**Text shown**
★ ★ ★ ★ ★ ★ ★

- Directed by: Marc Sinden
- Presented by: Sir Donald Sinden
- Narrated by: Marc Sinden
- Opening theme: Things Ain't What They Used To Be performed by Ben Webster
- Country of origin: United Kingdom
- No. of episodes: 10

Production
- Producer: Jo Gilbert
- Camera setup: Sony HD
- Running time: 45–95 minutes per episode
- Production companies: Marc Sinden Productions Real Holywood Productions

Original release
- Network: Sky Arts
- Release: 3 August 2013 – 2013

= Great West End Theatres =

2012 film by Marc Sinden

Great West End Theatres is a documentary series planned and intended to detail the history, architecture, and theatrical anecdotes of all forty West End Theatres of London (as covered by the monthly Society of London Theatre list). The ten episodes completed before the death of the series' host are available individually as All-Region DVDs and also as digital downloads and were broadcast in 2013 in the UK on Sky Arts 2 and were chosen as "Pick of the Day" by the London edition of Time Out magazine.

== Production ==
Presented by Sir Donald Sinden and described by The Stage newspaper as "Promises to be the most definitive guide to Theatreland", it features many of the West End's star actors, actresses and practitioners discussing the theatres that they are associated with, such as Anthony Andrews, Steven Berkoff, Simon Callow, Charles Dance, Roy Hudd, Griff Rhys Jones, Gillian Lynne, Sir Cameron Mackintosh, Sir Ian McKellen, Martin Shaw, and Samuel West.

Directed and narrated by Marc Sinden, written and researched by Shaun McKenna, it is produced by Jo Gilbert for Great Productions.

==Episodes==
The ten episodes are (and feature interviews with):
1. Theatre Royal, Haymarket: (Sir Ian McKellen, Steven Berkoff & Martin Shaw).
2. Prince of Wales: (Sir Cameron Mackintosh, Simon Callow, Roy Hudd & Griff Rhys Jones).
3. Piccadilly: (Steven Berkoff, Simon Callow, Gillian Lynne, Martin Shaw & Samuel West).
4. Wyndham's: (Sir Cameron Mackintosh, Anthony Andrews, Steven Berkoff, Charles Dance, Gillian Lynne, Martin Shaw & Samuel West).
5. St Martins: (Sir Cameron Mackintosh, Sir Ian McKellen, Stephen Waley-Cohen, Anthony Andrews, Steven Berkoff, Charles Dance & Martin Shaw).
6. Ambassadors: (Sir Ian McKellen, Sir Stephen Waley-Cohen, Anthony Andrews, Steven Berkoff, Simon Callow, Charles Dance, Martin Shaw & Samuel West).

★ ★ ★ ★ ★ ★ ★

**Problems to work on**
1. The Great West End Theatres text says the series was meant to cover all forty West End theatres, yet only ten episodes exist. What reason does the text give?
2. Update the stretch of the Great West End Theatres text from "Directed and narrated" through "Dance & Martin Shaw).", replacing "Shaun McKenna" with "the production team".
3. Continue the Great West End Theatres text from the point where it stops.

**Source excerpt**
★ ★ ★ ★ ★ ★ ★

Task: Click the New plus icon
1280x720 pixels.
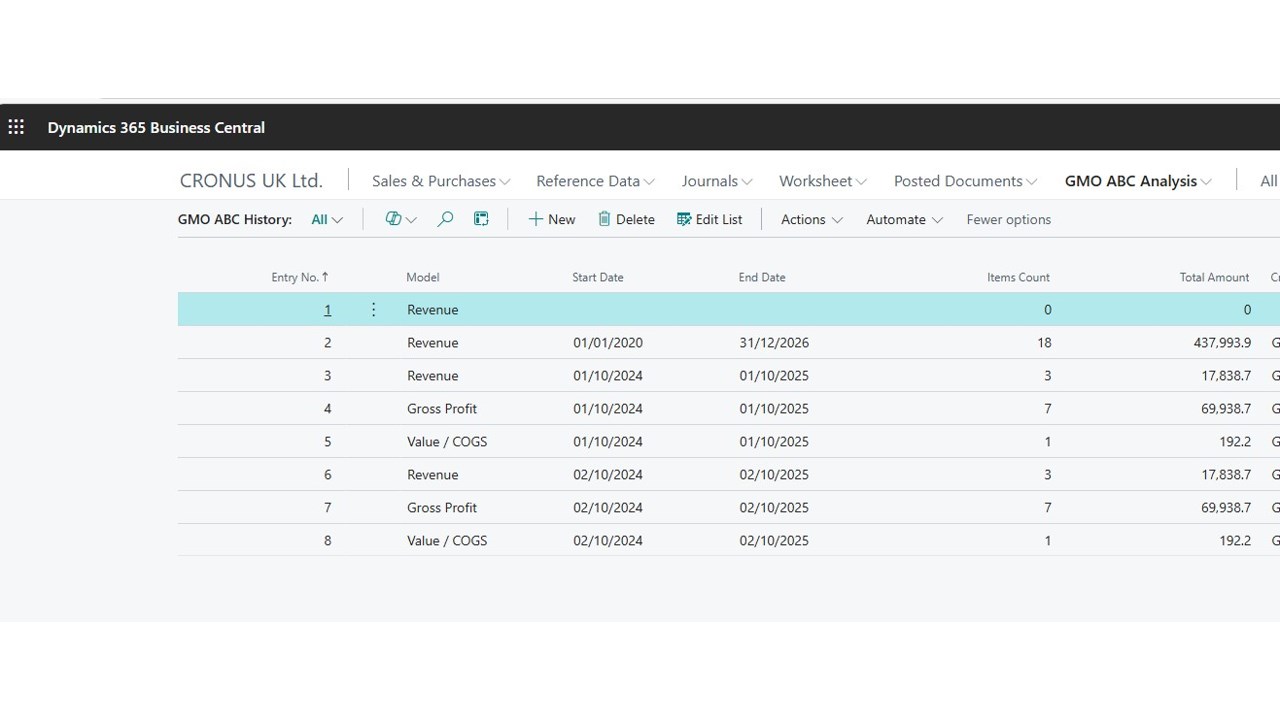Action: point(536,219)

★ ★ ★ ★ ★ ★ ★

**The responses**
1. The host died before more episodes were made, so only ten were finished.

2.
Directed and narrated by Marc Sinden, written and researched by the production team, it is produced by Jo Gilbert for Great Productions.

==Episodes==
The ten episodes are (and feature interviews with):
1. Theatre Royal, Haymarket: (Sir Ian McKellen, Steven Berkoff & Martin Shaw).
2. Prince of Wales: (Sir Cameron Mackintosh, Simon Callow, Roy Hudd & Griff Rhys Jones).
3. Piccadilly: (Steven Berkoff, Simon Callow, Gillian Lynne, Martin Shaw & Samuel West).
4. Wyndham's: (Sir Cameron Mackintosh, Anthony Andrews, Steven Berkoff, Charles Dance, Gillian Lynne, Martin Shaw & Samuel West).
5. St Martins: (Sir Cameron Mackintosh, Sir Ian McKellen, Stephen Waley-Cohen, Anthony Andrews, Steven Berkoff, Charles Dance & Martin Shaw).

3.
7. Her Majesty's: (Anthony Andrews, Michael Ball, Steven Berkoff, Simon Callow, Griff Rhys Jones, Gillian Lynne, Martin Shaw & Samuel West).
8. Palace: (Sir Cameron Mackintosh, Anthony Andrews, Michael Ball, Steven Berkoff & Simon Callow).
9. Noël Coward: (Sir Cameron Mackintosh, Sir Ian McKellen, Anthony Andrews, Steven Berkoff, Simon Callow, Griff Rhys Jones, Martin Shaw & Samuel West).
10. Theatre Royal, Drury Lane: (Sir Cameron Mackintosh, Sir Ian McKellen, Anthony Andrews, Michael Ball, Steven Berkoff, Simon Callow, Roy Hudd, Griff Rhys Jones, Gillian Lynne & Martin Shaw).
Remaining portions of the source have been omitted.